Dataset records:
==================================================

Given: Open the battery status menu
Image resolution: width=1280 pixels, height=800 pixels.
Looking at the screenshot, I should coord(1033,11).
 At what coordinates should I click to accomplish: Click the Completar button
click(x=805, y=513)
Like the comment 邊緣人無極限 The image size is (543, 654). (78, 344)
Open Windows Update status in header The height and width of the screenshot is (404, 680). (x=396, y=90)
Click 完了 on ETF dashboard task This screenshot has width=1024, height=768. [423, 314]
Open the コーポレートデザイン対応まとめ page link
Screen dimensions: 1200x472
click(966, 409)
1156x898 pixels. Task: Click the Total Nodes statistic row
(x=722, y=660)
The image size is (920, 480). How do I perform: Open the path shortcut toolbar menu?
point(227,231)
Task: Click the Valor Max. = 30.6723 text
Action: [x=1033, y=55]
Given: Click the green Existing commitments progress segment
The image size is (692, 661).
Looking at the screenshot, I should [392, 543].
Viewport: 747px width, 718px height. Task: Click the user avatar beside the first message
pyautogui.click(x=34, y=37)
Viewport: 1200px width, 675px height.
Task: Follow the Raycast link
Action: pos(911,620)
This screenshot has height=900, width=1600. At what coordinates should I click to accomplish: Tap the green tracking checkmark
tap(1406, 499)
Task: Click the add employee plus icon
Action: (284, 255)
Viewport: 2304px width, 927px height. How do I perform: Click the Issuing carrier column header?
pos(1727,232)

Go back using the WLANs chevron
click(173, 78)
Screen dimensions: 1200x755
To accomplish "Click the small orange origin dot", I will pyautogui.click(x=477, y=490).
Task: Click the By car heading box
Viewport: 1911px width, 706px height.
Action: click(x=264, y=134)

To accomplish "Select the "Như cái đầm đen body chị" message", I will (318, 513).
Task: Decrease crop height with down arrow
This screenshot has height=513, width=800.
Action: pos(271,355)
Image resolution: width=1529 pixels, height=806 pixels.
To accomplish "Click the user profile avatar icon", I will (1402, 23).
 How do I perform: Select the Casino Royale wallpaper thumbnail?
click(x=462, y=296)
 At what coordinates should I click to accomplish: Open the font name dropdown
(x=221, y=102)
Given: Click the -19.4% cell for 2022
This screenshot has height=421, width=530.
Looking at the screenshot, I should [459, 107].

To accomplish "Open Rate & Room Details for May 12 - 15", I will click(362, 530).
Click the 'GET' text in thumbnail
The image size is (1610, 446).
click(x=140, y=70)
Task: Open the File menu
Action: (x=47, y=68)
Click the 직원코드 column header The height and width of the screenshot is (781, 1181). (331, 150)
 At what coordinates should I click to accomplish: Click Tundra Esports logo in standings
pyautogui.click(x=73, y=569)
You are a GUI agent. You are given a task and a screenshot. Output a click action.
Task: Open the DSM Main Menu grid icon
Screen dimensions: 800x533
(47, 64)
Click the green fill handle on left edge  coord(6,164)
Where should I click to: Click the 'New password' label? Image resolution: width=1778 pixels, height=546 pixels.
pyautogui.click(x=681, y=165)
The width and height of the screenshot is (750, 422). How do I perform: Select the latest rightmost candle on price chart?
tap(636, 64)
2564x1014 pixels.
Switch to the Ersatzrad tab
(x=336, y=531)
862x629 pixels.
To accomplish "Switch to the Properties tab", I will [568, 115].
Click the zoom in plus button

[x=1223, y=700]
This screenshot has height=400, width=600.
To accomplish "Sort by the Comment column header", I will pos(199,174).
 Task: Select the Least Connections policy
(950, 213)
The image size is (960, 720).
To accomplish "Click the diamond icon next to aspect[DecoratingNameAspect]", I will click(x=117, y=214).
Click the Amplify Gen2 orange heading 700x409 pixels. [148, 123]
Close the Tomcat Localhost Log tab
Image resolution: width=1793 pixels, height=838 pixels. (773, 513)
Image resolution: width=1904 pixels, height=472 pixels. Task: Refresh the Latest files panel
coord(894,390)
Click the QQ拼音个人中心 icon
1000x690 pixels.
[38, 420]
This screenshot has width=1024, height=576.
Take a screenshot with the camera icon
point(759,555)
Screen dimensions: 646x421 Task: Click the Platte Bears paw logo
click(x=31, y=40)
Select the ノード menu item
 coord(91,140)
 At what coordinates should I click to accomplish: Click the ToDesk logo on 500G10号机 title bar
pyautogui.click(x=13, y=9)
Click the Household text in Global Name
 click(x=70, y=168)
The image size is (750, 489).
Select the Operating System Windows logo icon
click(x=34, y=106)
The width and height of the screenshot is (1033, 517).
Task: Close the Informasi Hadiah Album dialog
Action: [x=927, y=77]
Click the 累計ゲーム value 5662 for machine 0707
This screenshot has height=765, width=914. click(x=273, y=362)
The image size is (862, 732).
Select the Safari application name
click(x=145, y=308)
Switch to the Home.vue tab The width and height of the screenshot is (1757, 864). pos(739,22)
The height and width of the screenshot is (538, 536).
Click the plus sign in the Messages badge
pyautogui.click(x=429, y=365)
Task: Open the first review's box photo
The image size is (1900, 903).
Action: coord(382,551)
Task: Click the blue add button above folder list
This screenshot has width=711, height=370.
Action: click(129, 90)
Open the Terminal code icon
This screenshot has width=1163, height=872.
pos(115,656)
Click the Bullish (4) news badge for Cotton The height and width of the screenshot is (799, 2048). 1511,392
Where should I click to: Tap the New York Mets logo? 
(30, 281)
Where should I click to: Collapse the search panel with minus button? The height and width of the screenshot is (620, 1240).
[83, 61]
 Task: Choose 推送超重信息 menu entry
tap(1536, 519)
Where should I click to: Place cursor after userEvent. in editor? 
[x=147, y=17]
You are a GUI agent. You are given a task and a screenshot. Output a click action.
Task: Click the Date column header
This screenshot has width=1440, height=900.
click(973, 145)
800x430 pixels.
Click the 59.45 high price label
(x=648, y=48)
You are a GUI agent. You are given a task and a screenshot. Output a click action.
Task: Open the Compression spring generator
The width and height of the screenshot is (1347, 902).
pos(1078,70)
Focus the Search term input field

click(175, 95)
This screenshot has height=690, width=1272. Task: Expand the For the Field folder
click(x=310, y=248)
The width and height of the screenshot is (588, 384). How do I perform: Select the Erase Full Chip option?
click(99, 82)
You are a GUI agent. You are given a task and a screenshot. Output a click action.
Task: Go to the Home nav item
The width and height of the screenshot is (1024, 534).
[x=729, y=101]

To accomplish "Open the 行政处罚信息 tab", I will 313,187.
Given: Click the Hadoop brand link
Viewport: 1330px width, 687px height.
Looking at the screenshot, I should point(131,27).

==================================================

PROBLEM TO WORK ON: Exactly as they stand above, write out the entries.

RESPONSE TO THIS EXERCISE:
Given: Open the battery status menu
Image resolution: width=1280 pixels, height=800 pixels.
Looking at the screenshot, I should coord(1033,11).
 At what coordinates should I click to accomplish: Click the Completar button
click(x=805, y=513)
Like the comment 邊緣人無極限 The image size is (543, 654). (78, 344)
Open Windows Update status in header The height and width of the screenshot is (404, 680). (x=396, y=90)
Click 完了 on ETF dashboard task This screenshot has width=1024, height=768. [423, 314]
Open the コーポレートデザイン対応まとめ page link
Screen dimensions: 1200x472
click(966, 409)
1156x898 pixels. Task: Click the Total Nodes statistic row
(x=722, y=660)
The image size is (920, 480). How do I perform: Open the path shortcut toolbar menu?
point(227,231)
Task: Click the Valor Max. = 30.6723 text
Action: [x=1033, y=55]
Given: Click the green Existing commitments progress segment
The image size is (692, 661).
Looking at the screenshot, I should [392, 543].
Viewport: 747px width, 718px height. Task: Click the user avatar beside the first message
pyautogui.click(x=34, y=37)
Viewport: 1200px width, 675px height.
Task: Follow the Raycast link
Action: pos(911,620)
This screenshot has height=900, width=1600. At what coordinates should I click to accomplish: Tap the green tracking checkmark
tap(1406, 499)
Task: Click the add employee plus icon
Action: (284, 255)
Viewport: 2304px width, 927px height. How do I perform: Click the Issuing carrier column header?
pos(1727,232)

Go back using the WLANs chevron
click(173, 78)
Screen dimensions: 1200x755
To accomplish "Click the small orange origin dot", I will pyautogui.click(x=477, y=490).
Task: Click the By car heading box
Viewport: 1911px width, 706px height.
Action: click(x=264, y=134)

To accomplish "Select the "Như cái đầm đen body chị" message", I will (318, 513).
Task: Decrease crop height with down arrow
This screenshot has height=513, width=800.
Action: pos(271,355)
Image resolution: width=1529 pixels, height=806 pixels.
To accomplish "Click the user profile avatar icon", I will (1402, 23).
 How do I perform: Select the Casino Royale wallpaper thumbnail?
click(x=462, y=296)
 At what coordinates should I click to accomplish: Open the font name dropdown
(x=221, y=102)
Given: Click the -19.4% cell for 2022
This screenshot has height=421, width=530.
Looking at the screenshot, I should [459, 107].

To accomplish "Open Rate & Room Details for May 12 - 15", I will click(362, 530).
Click the 'GET' text in thumbnail
The image size is (1610, 446).
click(x=140, y=70)
Task: Open the File menu
Action: (x=47, y=68)
Click the 직원코드 column header The height and width of the screenshot is (781, 1181). (331, 150)
 At what coordinates should I click to accomplish: Click Tundra Esports logo in standings
pyautogui.click(x=73, y=569)
You are a GUI agent. You are given a task and a screenshot. Output a click action.
Task: Open the DSM Main Menu grid icon
Screen dimensions: 800x533
(47, 64)
Click the green fill handle on left edge  coord(6,164)
Where should I click to: Click the 'New password' label? Image resolution: width=1778 pixels, height=546 pixels.
pyautogui.click(x=681, y=165)
The width and height of the screenshot is (750, 422). How do I perform: Select the latest rightmost candle on price chart?
tap(636, 64)
2564x1014 pixels.
Switch to the Ersatzrad tab
(x=336, y=531)
862x629 pixels.
To accomplish "Switch to the Properties tab", I will [568, 115].
Click the zoom in plus button

[x=1223, y=700]
This screenshot has height=400, width=600.
To accomplish "Sort by the Comment column header", I will pos(199,174).
 Task: Select the Least Connections policy
(950, 213)
The image size is (960, 720).
To accomplish "Click the diamond icon next to aspect[DecoratingNameAspect]", I will click(x=117, y=214).
Click the Amplify Gen2 orange heading 700x409 pixels. [148, 123]
Close the Tomcat Localhost Log tab
Image resolution: width=1793 pixels, height=838 pixels. (773, 513)
Image resolution: width=1904 pixels, height=472 pixels. Task: Refresh the Latest files panel
coord(894,390)
Click the QQ拼音个人中心 icon
1000x690 pixels.
[38, 420]
This screenshot has width=1024, height=576.
Take a screenshot with the camera icon
point(759,555)
Screen dimensions: 646x421 Task: Click the Platte Bears paw logo
click(x=31, y=40)
Select the ノード menu item
 coord(91,140)
 At what coordinates should I click to accomplish: Click the ToDesk logo on 500G10号机 title bar
pyautogui.click(x=13, y=9)
Click the Household text in Global Name
 click(x=70, y=168)
The image size is (750, 489).
Select the Operating System Windows logo icon
click(x=34, y=106)
The width and height of the screenshot is (1033, 517).
Task: Close the Informasi Hadiah Album dialog
Action: [x=927, y=77]
Click the 累計ゲーム value 5662 for machine 0707
This screenshot has height=765, width=914. click(x=273, y=362)
The image size is (862, 732).
Select the Safari application name
click(x=145, y=308)
Switch to the Home.vue tab The width and height of the screenshot is (1757, 864). pos(739,22)
The height and width of the screenshot is (538, 536).
Click the plus sign in the Messages badge
pyautogui.click(x=429, y=365)
Task: Open the first review's box photo
The image size is (1900, 903).
Action: coord(382,551)
Task: Click the blue add button above folder list
This screenshot has width=711, height=370.
Action: click(129, 90)
Open the Terminal code icon
This screenshot has width=1163, height=872.
pos(115,656)
Click the Bullish (4) news badge for Cotton The height and width of the screenshot is (799, 2048). 1511,392
Where should I click to: Tap the New York Mets logo? 
(30, 281)
Where should I click to: Collapse the search panel with minus button? The height and width of the screenshot is (620, 1240).
[83, 61]
 Task: Choose 推送超重信息 menu entry
tap(1536, 519)
Where should I click to: Place cursor after userEvent. in editor? 
[x=147, y=17]
You are a GUI agent. You are given a task and a screenshot. Output a click action.
Task: Click the Date column header
This screenshot has width=1440, height=900.
click(973, 145)
800x430 pixels.
Click the 59.45 high price label
(x=648, y=48)
You are a GUI agent. You are given a task and a screenshot. Output a click action.
Task: Open the Compression spring generator
The width and height of the screenshot is (1347, 902).
pos(1078,70)
Focus the Search term input field

click(175, 95)
This screenshot has height=690, width=1272. Task: Expand the For the Field folder
click(x=310, y=248)
The width and height of the screenshot is (588, 384). How do I perform: Select the Erase Full Chip option?
click(99, 82)
You are a GUI agent. You are given a task and a screenshot. Output a click action.
Task: Go to the Home nav item
The width and height of the screenshot is (1024, 534).
[x=729, y=101]

To accomplish "Open the 行政处罚信息 tab", I will 313,187.
Given: Click the Hadoop brand link
Viewport: 1330px width, 687px height.
Looking at the screenshot, I should point(131,27).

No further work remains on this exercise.